Here we discuss how VCH outputs an upper bound on the consistency parameter ε. Let us first relate the cost C to ε. For any pair of histories \({\cal{Y}}^{\boldsymbol{\alpha }}\) and \({\cal{Y}}^{{\boldsymbol{\alpha }}\prime }\) in \({\cal{F}}\),

$$\left| {{\cal{D}}({\boldsymbol{\alpha }},{\boldsymbol{\alpha }}\prime )} \right|^2 \le C/2,$$

which follows from Eq. (9) and the fact that \(|{\cal{D}}({\boldsymbol{\alpha }},{\boldsymbol{\alpha }}\prime )| = |{\cal{D}}({\boldsymbol{\alpha }}\prime ,{\boldsymbol{\alpha }})|\). Let us define

$$\varepsilon _{{\boldsymbol{\alpha }},{\boldsymbol{\alpha }}\prime }: = \sqrt {\frac{C}{{2{\cal{D}}({\boldsymbol{\alpha }},{\boldsymbol{\alpha }}){\cal{D}}({\boldsymbol{\alpha }}\prime ,{\boldsymbol{\alpha }}\prime )}}} .$$

Then it follows from Eq. (14) that

$$|{\cal{D}}({\boldsymbol{\alpha }},{\boldsymbol{\alpha }}\prime )|^2 \le \varepsilon _{{\boldsymbol{\alpha }},{\boldsymbol{\alpha }}\prime }^2{\cal{D}}({\boldsymbol{\alpha }},{\boldsymbol{\alpha }}){\cal{D}}({\boldsymbol{\alpha }}\prime ,{\boldsymbol{\alpha }}\prime ),$$

which corresponds to the approximate consistency condition from Eq. (6). Hence, probablity sum rules for these two histories are satisfied within error εα,α', which can be calculated from Eq. (15) for histories in \({\cal{F}}_c\), as the probabilites are known for these histories.

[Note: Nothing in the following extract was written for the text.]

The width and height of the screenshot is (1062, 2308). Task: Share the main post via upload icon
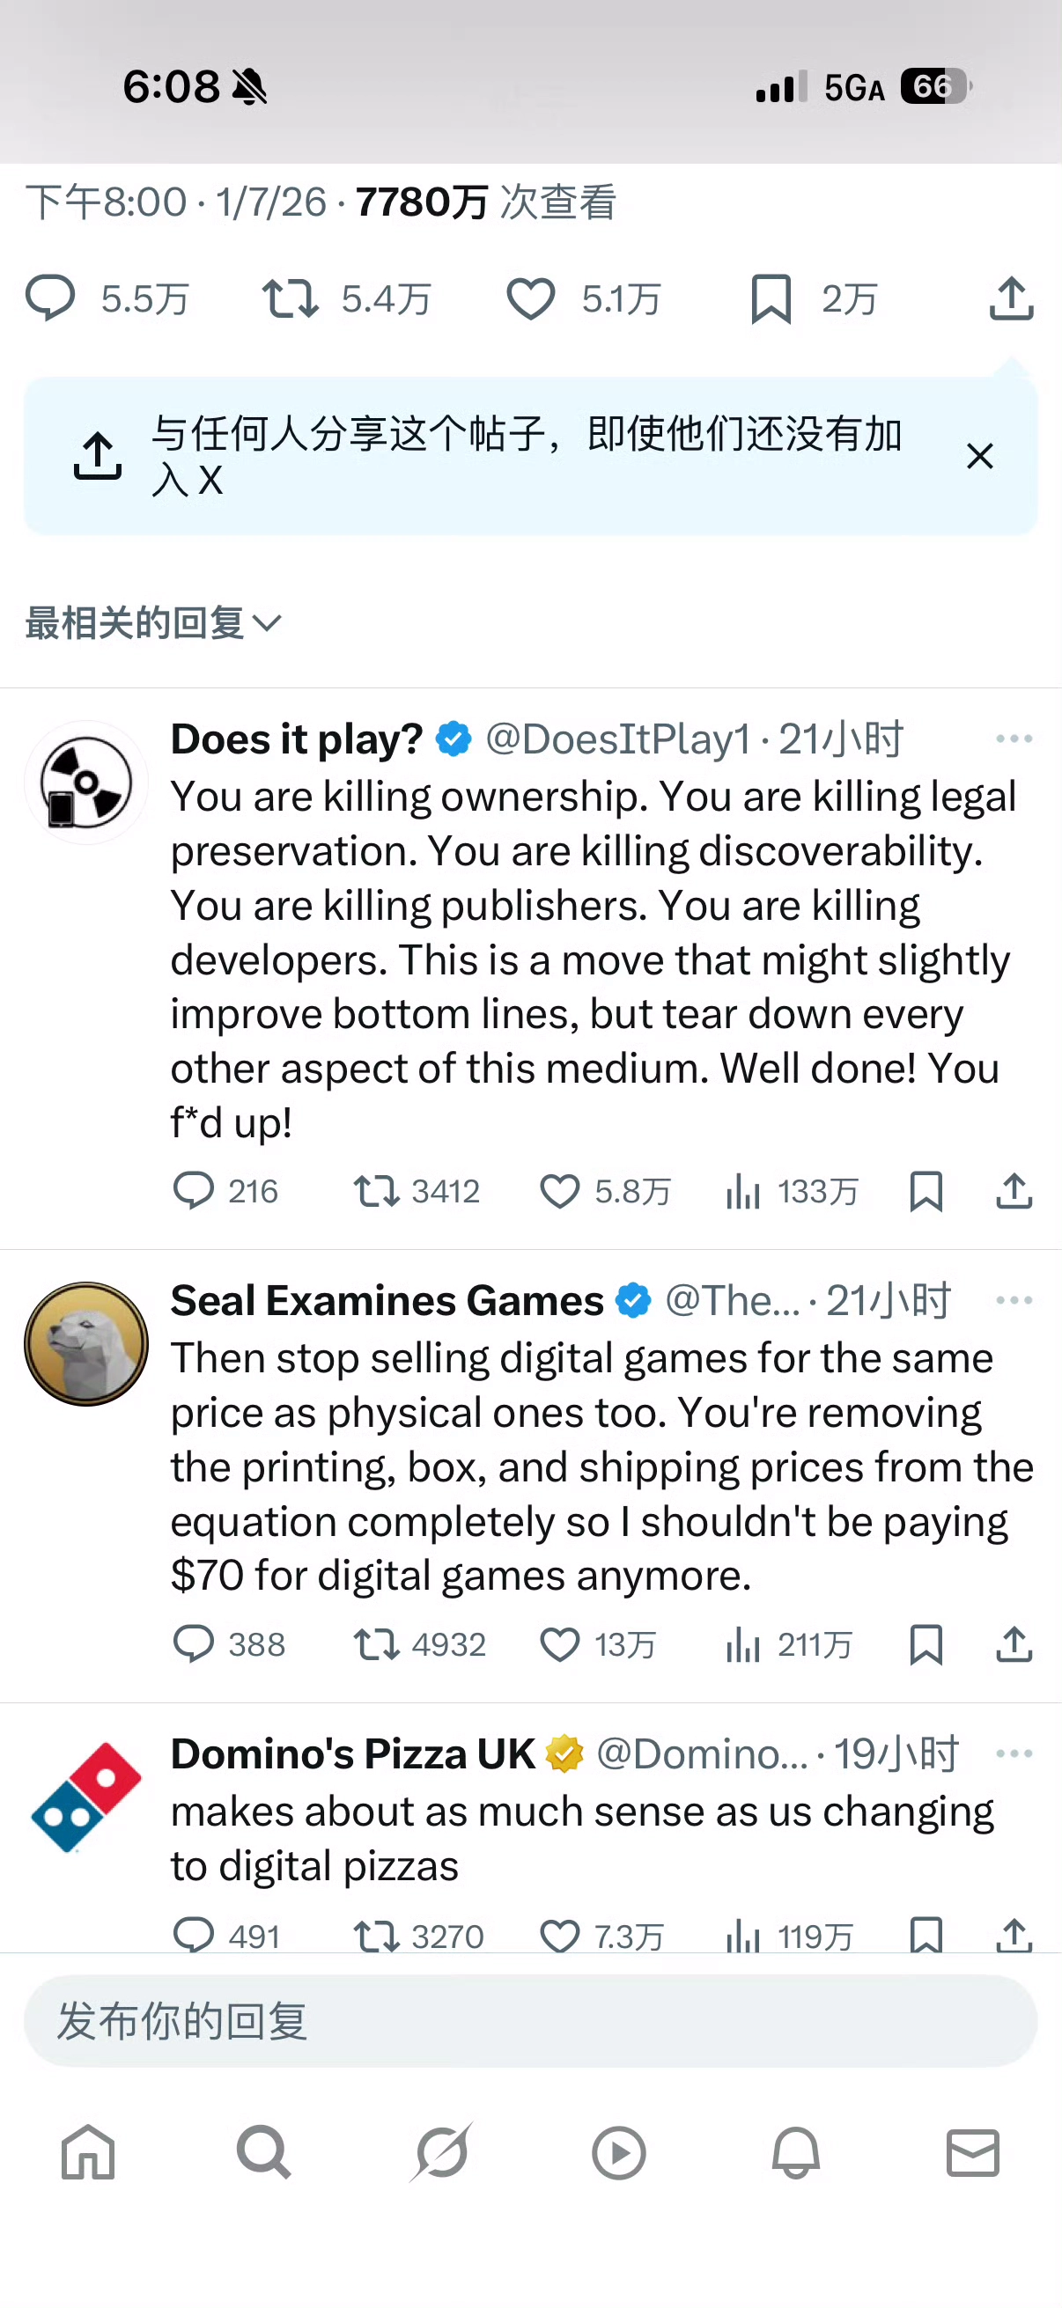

Next, consider histories in \(\overline {{\cal{F}}_c}\). As we do not have enough information to differentiate these histories, we advocate combining the elements of \(\overline {{\cal{F}}_c}\) into a single coarse-grained history \({\cal{Y}}^{\boldsymbol{\gamma }}\).

Let \({\cal{Y}}^{\boldsymbol{\beta }}\) be the least likely history in \({\cal{F}}_c\). Then defining \(\delta ^2 = {\cal{D}}({\boldsymbol{\gamma }},{\boldsymbol{\gamma }})/{\cal{D}}({\boldsymbol{\beta }},{\boldsymbol{\beta }})\), we can make use of the positive semi-definite property of σA to write:

$$|{\cal{D}}({\boldsymbol{\gamma }},{\boldsymbol{\beta }})|^2 \le {\cal{D}}({\boldsymbol{\gamma }},{\boldsymbol{\gamma }}){\cal{D}}({\boldsymbol{\beta }},{\boldsymbol{\beta }}) = \delta ^2{\cal{D}}({\boldsymbol{\beta }},{\boldsymbol{\beta }})^2.$$

As \({\cal{Y}}^{\boldsymbol{\beta }}\) is the least likely history in \({\cal{F}}_c\), this expression then lets us bound the error on the probability sum rule (giving a weaker approximate consistency condition30) between \({\cal{Y}}^{\boldsymbol{\gamma }}\) and any \({\cal{Y}}^{\boldsymbol{\alpha }} \in {\cal{F}}_c\) as:

$$\begin{array}{*{20}{l}} {|{\cal{D}}({\boldsymbol{\gamma }},{\boldsymbol{\alpha }})|} \hfill & \le \hfill & {\delta {\cal{D}}({\boldsymbol{\alpha }},{\boldsymbol{\alpha }})} \hfill \\ {} \hfill & \le \hfill & { \delta ({\cal{D}}({\boldsymbol{\gamma }},{\boldsymbol{\gamma }}) + {\cal{D}}({\boldsymbol{\alpha }},{\boldsymbol{\alpha }})).} \hfill \end{array}$$

It is then possible to characterize the approximate consistency of the histories of \({\cal{F}}\) pairwise with εα,α' and δ. Alternatively, to give an upper bound on the overall consistency ε, we take the greatest of these pairwise bounds:

$$\varepsilon \le {\mathrm{max}}(\{ \varepsilon _{{\boldsymbol{\alpha }},{\boldsymbol{\alpha }}\prime }\} \cup \{ \delta \} ).$$

For those applications where we are working with the partial-trace consistency, the notion of approximate consistency is somewhat more obscured. In order to generate probabilities and bound ε, we therefore recommend evaluating the full-trace cost function at the minimum found with the partial-trace cost. This approach is helpful, as any partial-trace consistent family will also be full-trace consistent and the partial-trace consistency does not directly allow one to discuss probabilities in the same way. Taking this approach allows us to then directly utilize the approximate consistency framework above.